You've got African-Americans, you've got Hispanics, you've got a bag full of money. Does that tell you–a light bulb doesn't go off in your head and say, This is a drug deal?

It doesn't take a J.D. to see how clearly racist that argument is, flying in the face of the Fourteenth Amendment's equal protection clause. And in a statement released this morning, Sotomayor singled out Ponder's behavior as unacceptable. Though the Supreme Court won't take up the case, Sotomayor wrote to "dispel any doubt whether the Court’s denial ofcertiorari should be understood to signal our tolerance of a federal prosecutor’s racially charged remark." She clarifies, "I hope never to see a case like this again," concluding:

It is deeply disappointing to see a representative of the United States resort to this basic tactic more than a decade into the 21st century ... We expect the government to seek justice, not fan the flames of fear and prejudice.
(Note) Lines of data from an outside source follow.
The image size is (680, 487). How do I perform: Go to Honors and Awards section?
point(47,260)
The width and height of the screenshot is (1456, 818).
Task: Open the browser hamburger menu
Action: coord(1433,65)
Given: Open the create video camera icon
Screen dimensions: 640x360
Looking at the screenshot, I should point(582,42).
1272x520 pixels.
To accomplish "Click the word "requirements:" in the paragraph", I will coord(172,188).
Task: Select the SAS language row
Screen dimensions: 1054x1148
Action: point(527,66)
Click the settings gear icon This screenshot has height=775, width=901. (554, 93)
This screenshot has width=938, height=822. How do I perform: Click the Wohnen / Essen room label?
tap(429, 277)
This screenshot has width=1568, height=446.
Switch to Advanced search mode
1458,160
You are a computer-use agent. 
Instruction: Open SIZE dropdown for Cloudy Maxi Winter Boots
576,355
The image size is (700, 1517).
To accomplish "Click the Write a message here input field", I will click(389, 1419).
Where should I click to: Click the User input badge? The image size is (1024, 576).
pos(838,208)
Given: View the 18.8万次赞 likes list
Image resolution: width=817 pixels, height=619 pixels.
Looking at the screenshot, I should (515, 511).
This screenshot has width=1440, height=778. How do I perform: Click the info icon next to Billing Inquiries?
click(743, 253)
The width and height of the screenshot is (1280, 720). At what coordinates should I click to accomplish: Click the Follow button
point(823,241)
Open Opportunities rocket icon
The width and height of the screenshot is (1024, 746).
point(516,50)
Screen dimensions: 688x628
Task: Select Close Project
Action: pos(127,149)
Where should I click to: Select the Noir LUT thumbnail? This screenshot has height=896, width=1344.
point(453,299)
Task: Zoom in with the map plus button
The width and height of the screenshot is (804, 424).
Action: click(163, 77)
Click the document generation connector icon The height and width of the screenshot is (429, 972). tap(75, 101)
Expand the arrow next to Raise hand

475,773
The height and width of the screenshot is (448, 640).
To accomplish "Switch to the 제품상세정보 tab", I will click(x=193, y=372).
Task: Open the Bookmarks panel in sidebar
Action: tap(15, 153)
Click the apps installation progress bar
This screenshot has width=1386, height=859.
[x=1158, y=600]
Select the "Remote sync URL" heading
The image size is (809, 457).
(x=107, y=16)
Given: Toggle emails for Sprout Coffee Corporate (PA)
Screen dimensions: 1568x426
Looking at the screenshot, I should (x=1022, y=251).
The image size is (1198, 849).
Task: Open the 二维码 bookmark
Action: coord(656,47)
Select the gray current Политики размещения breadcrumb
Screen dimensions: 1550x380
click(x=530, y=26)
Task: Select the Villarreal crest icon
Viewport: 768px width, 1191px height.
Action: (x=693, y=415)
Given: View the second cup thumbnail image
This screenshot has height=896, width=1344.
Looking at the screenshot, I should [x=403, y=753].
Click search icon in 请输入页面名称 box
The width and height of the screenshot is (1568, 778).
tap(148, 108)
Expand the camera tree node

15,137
Justice Stephen Breyer co-signed the statement. In addition to Sotomayor's much-needed perspective on race and justice, all the attention toward this case has also brought up the question of anonymity. AUSA Ponder uttered the racist argument in trial, knowing full well that it would end up in public records. The blogger who first cited him by name, who goes by "Ken" on the law blog Popehat, asks, "Why does the system protect the names of prosecutors even on the rare occasions that the system criticizes them? .... Isn't that just part of a system that makes it vanishingly rare for prosecutors to be held accountable in any way for misdeeds?"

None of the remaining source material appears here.